Language Is My Lover

Language is my lover, and I met her in seventh grade. She was introduced to me by a girl with red hair and shining green eyes, Who wasn’t very good yet, I’ll admit, But two hours of practice a day can change that “exponentially.” Reading a classic a week rapidly adds “vacates” and “monotonous” to the

“quotidian” vocabulary. I fall in love with her and the words she weaves simultaneously.

Language is my lover, and in eighth grade, she is ugly. Our girl never warned me about this side of her before. “Dyke” and “bitch” and “fag” thrown at me, in this place supposed to protect me, Because I loved her too much, and she belonged to axe body spray and khakis, While I wore a plaid skirt and tights.

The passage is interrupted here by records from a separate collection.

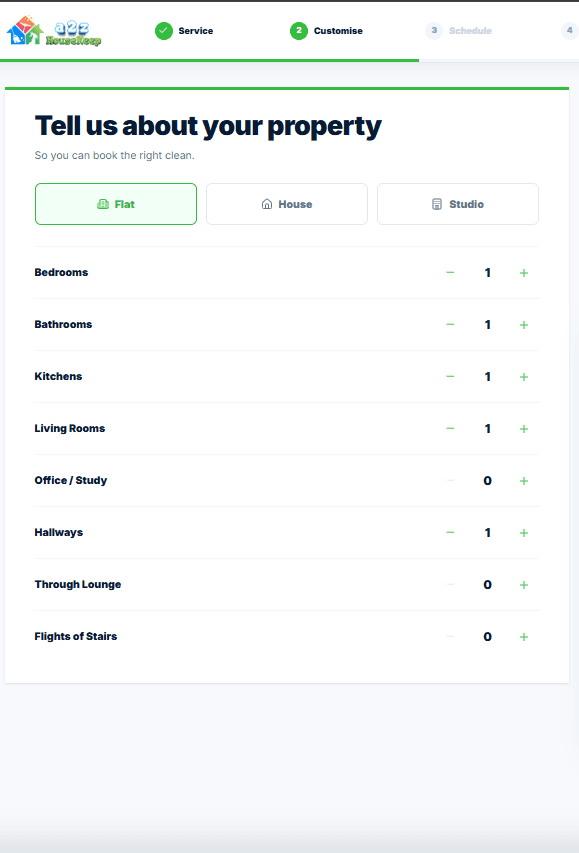The width and height of the screenshot is (579, 853).
Task: Decrease the Bedrooms count with minus
Action: (x=450, y=273)
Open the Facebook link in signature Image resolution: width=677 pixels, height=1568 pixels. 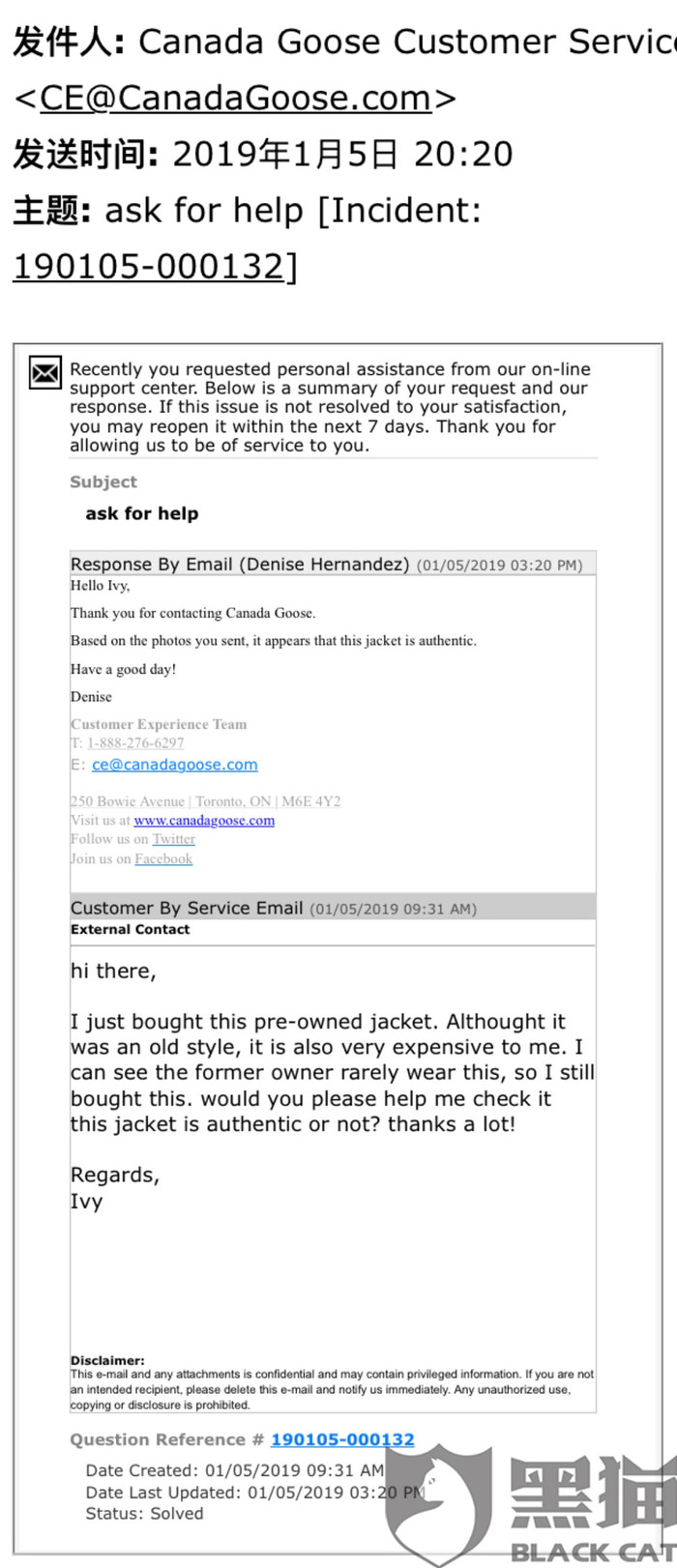[x=163, y=858]
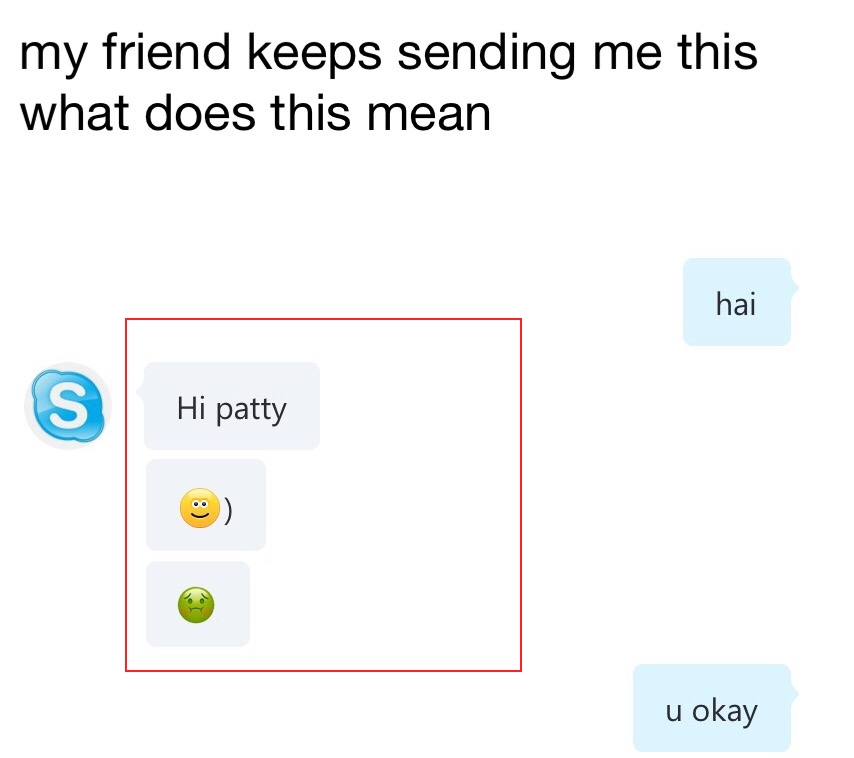Open the Skype logo contact avatar
The width and height of the screenshot is (854, 758).
(68, 406)
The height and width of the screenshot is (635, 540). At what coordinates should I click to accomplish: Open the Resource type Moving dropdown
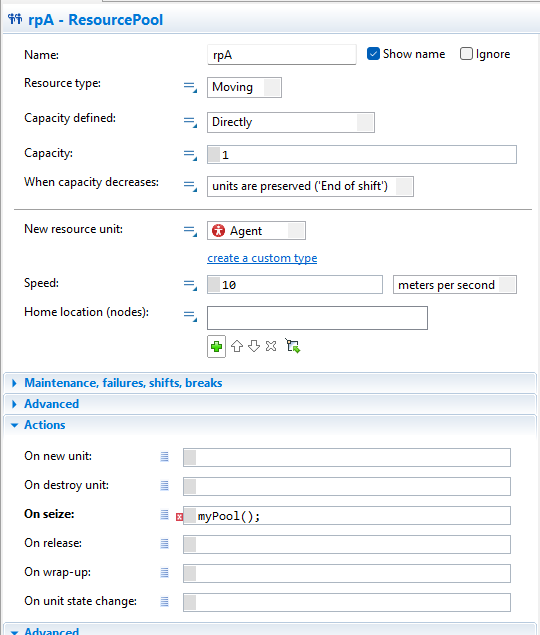244,87
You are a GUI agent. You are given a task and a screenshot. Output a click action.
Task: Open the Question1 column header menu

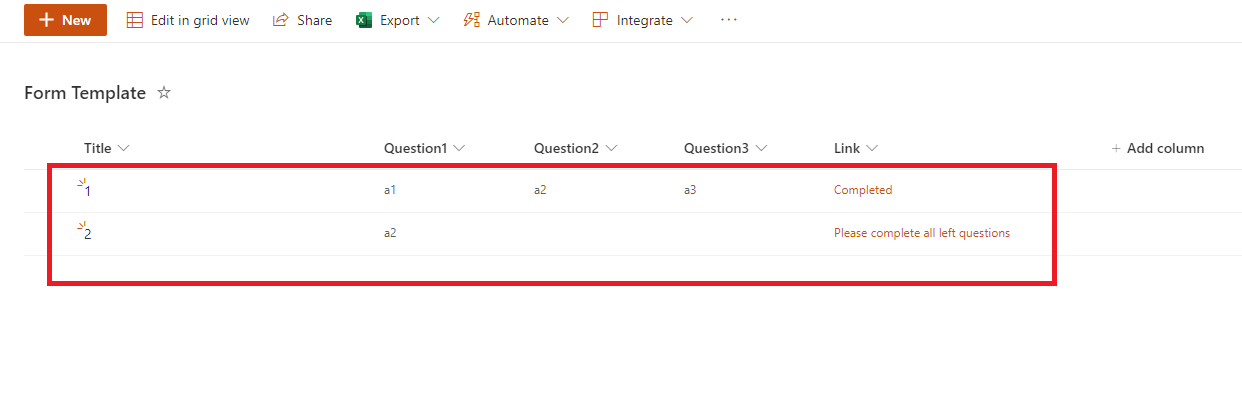click(x=425, y=148)
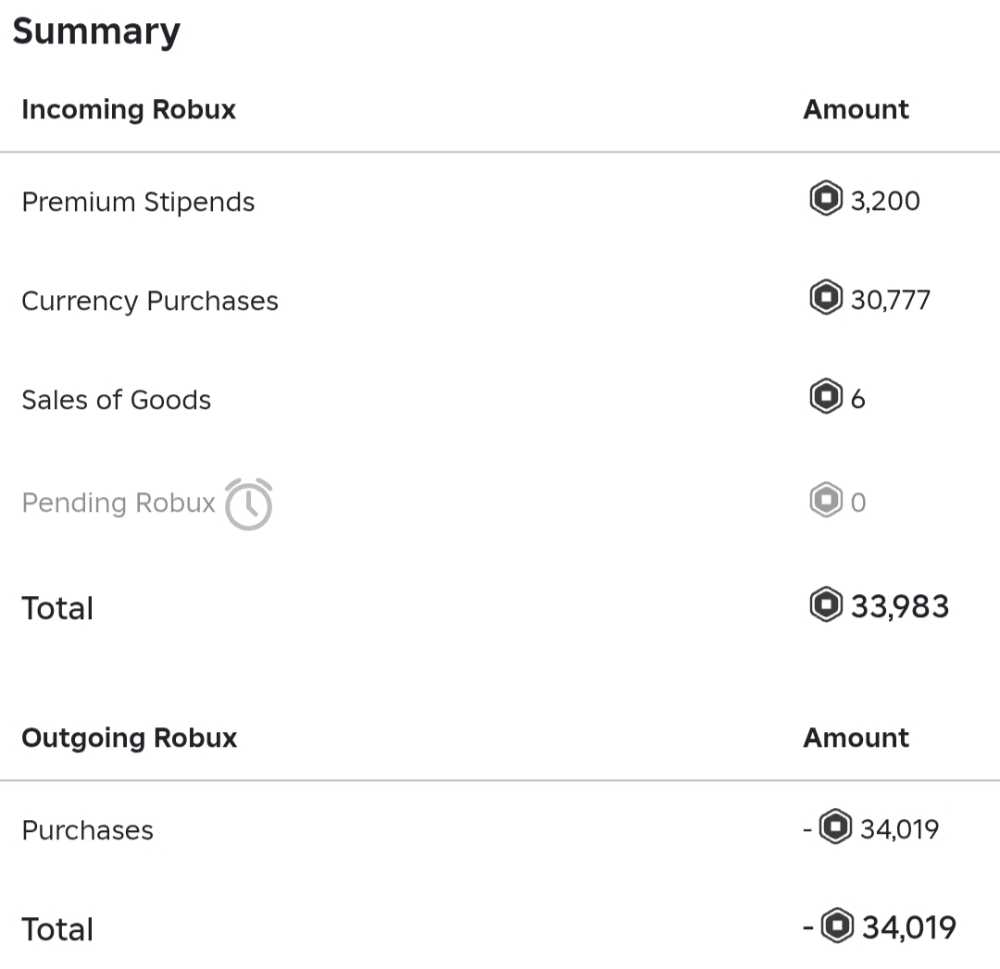This screenshot has width=1000, height=969.
Task: Click the Total label under Incoming Robux
Action: (57, 608)
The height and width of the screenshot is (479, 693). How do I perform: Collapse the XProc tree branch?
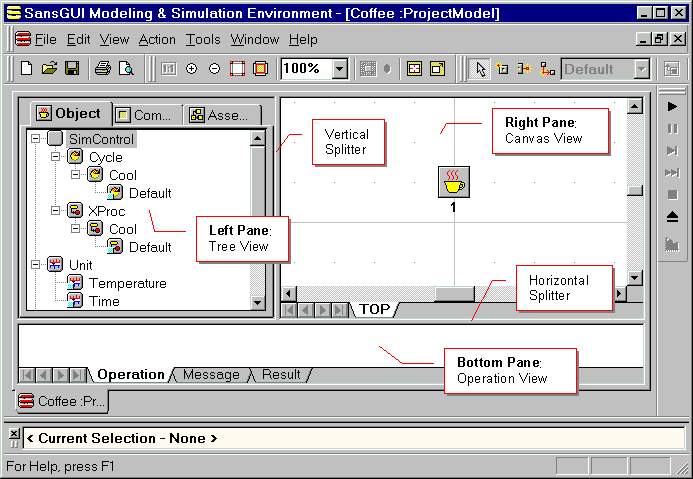coord(55,211)
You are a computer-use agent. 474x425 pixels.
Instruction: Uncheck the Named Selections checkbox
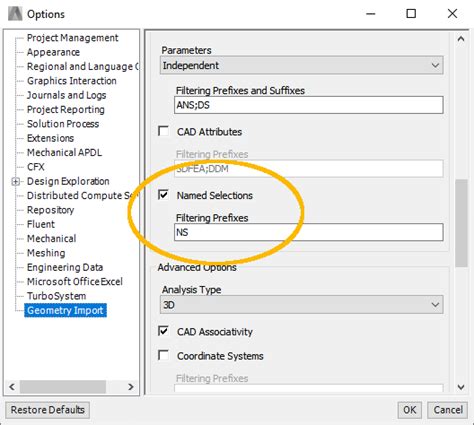pyautogui.click(x=163, y=195)
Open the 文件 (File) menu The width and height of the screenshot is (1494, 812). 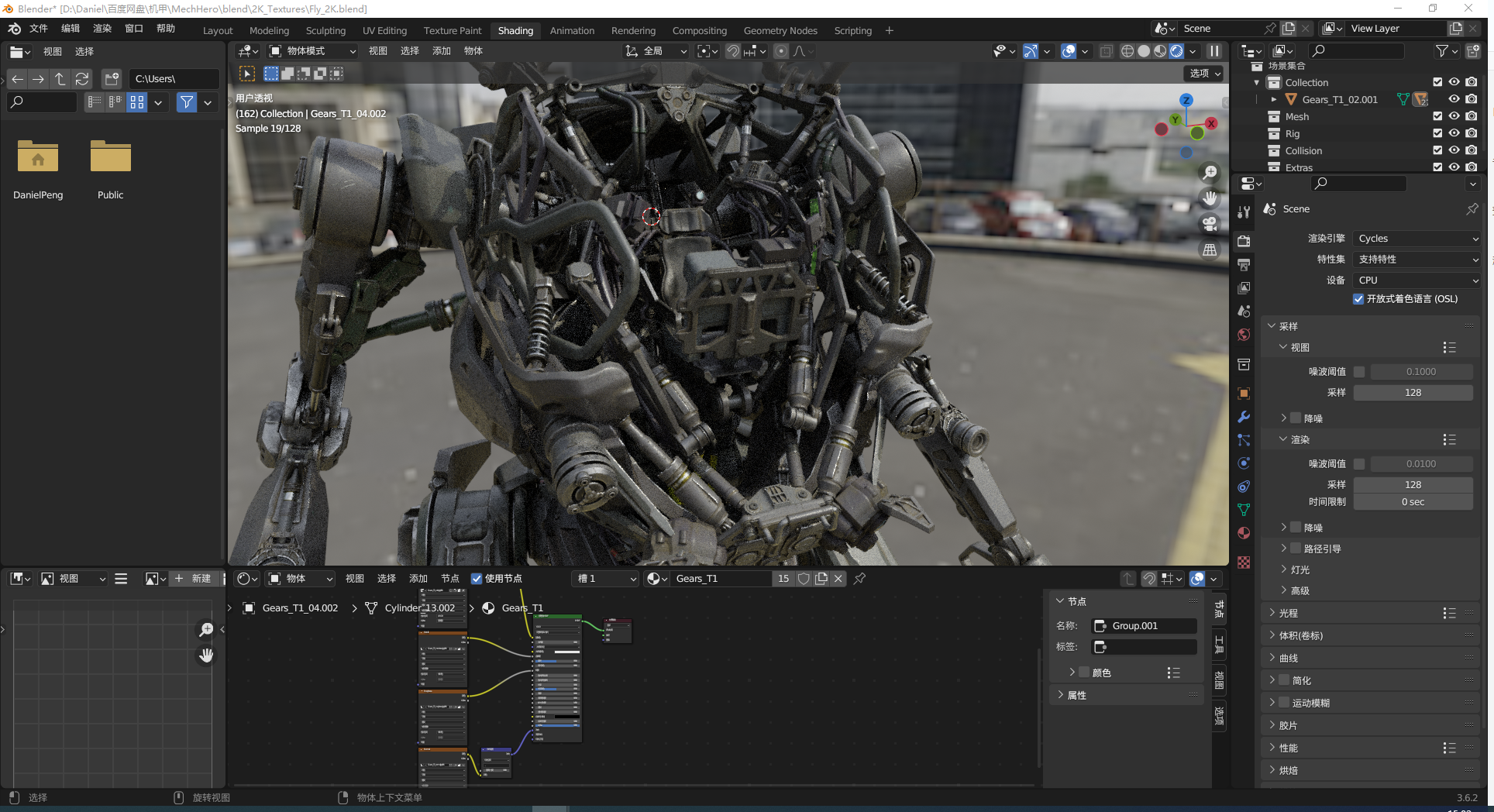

Language is my lover, but she’s a cheater. She cares more about being cruel than beautiful now, echoing from behind a stately desk with a rancid sweetness. Polished and pure and puritanical, Their vernacular reflects only my breasts and the brand between my thighs, The cut of my tongue, and my blood, shining with a rainbow. She laughs with them at these caricatures of me.

Language is my lover, but she hates my friends. She laughs as she cuts them to the quick, as hair that took three hours to braid is condemned to the iron. She turns on my best friend and attacks him as she did me, Except he bleeds blue, pink, and white, With a balm dripping from a needle that convinces his brain not to shut down until next week.

Language is my lover, but she’s always been fickle. She abandoned me for nuns and preachers then, She ignores my calls for a stranger with an anonymous profile now, And she’ll never stay with me long enough that I might explain What pleading for personhood is like with her many entanglements.